SRA

The adult brain is composed of hundreds of different neuronal subtypes, which retain their differentiated traits and identity throughout the lifespan of the organism. Nevertheless, in part due to technical limitations, the mechanisms governing this stability are not fully understood. Here, using a strategy that allows for ChIP-seq combined with RNA-seq in sparse neuronal populations in vivo, we present, to our knowledge, the first comparative analysis of permissive and repressive histone modifications in adult midbrain dopaminergic neurons, raphe nuclei serotonergic neurons and embryonic neural progenitors. Our results support a model wherein a sequential deposition of the repressive modifications H3K27me3 and H3K9me3 occur on developmental genes in a neuronal subtype specific manner. We furthermore show that aberrant gene expression during dopaminergic stress in a mouse model of Parkinson's disease, or after methamphetamine injection, is characterized by the de-repression of genes with promoter regions that are dually marked by H3K4me3 and H3K27me3, whereas the induction of genes with promoter regions marked by any other combination of H3K27me3 and H3K9me3 occur less frequently. Our study provides to our knowledge the first genome-wide analysis of permissive/repressive histone modifications coupled to gene expression in these rare but clinically relevant neuronal subtypes.

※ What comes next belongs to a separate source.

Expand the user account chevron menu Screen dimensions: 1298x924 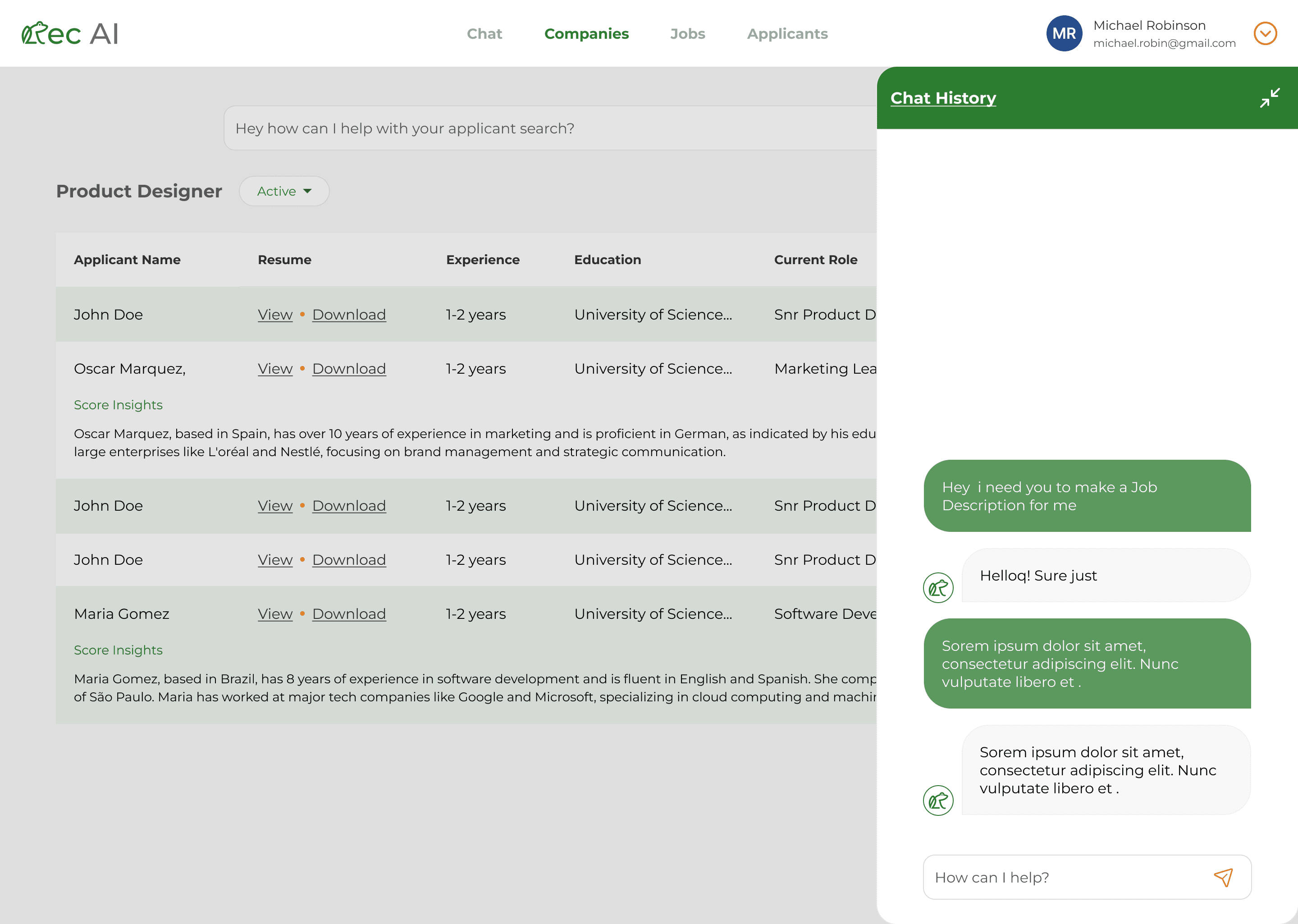(1265, 33)

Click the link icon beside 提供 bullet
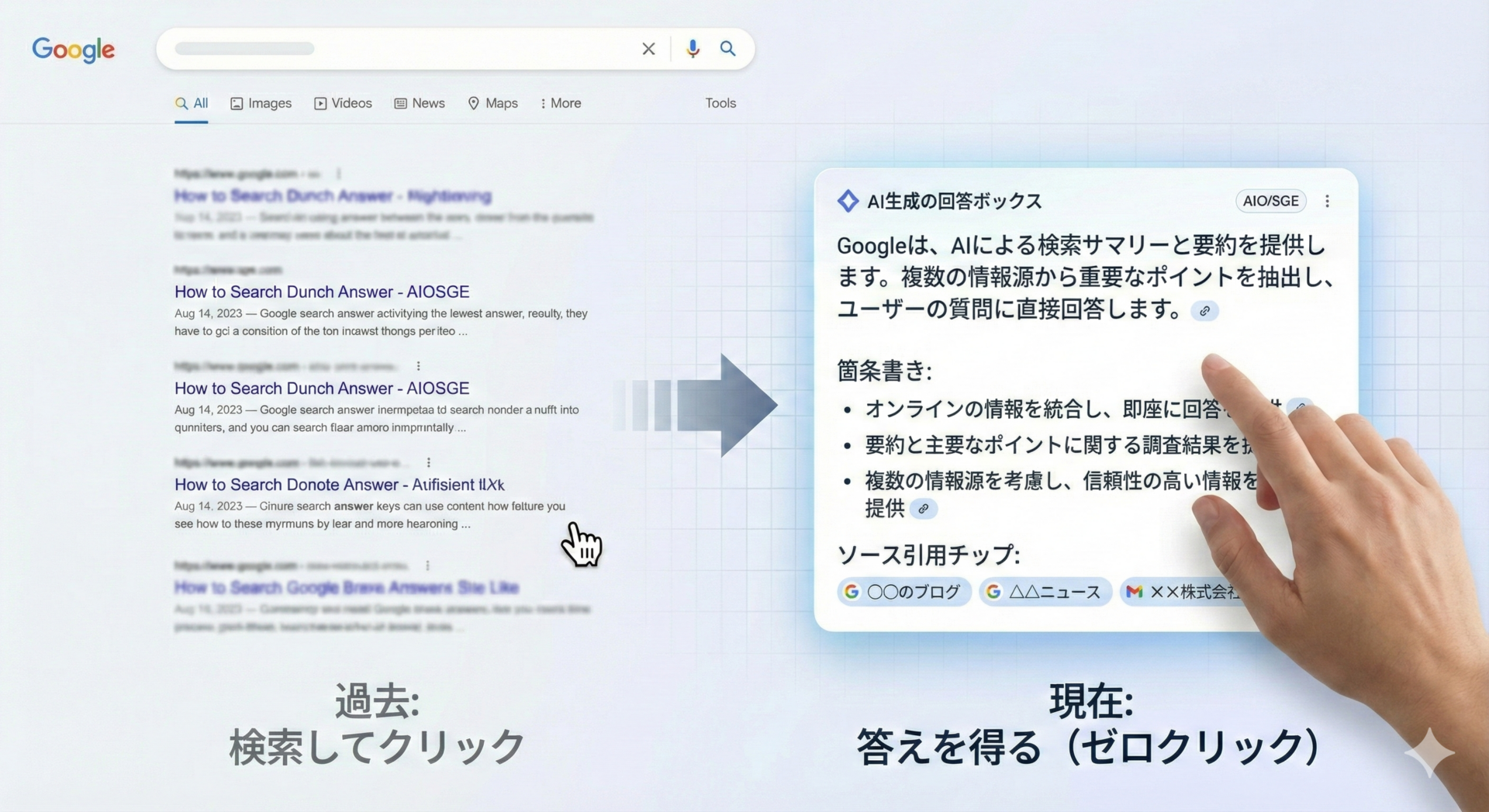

This strategy can be generalized for the identification and functional characterization of molecular determinants involved in the maintenance of gene expression in other classes of neurons. Overall design: 10 samples of 1000 neuronal nuclei were analyzed in total, 4 samples of adult mDA nuclei, 3 samples of adult SER nuclei and 3 samples of E11.5 Sox2 positive NPC nuclei. Each sample originate from individual mice. Nuclei from these samples were also used for ChIP-seq.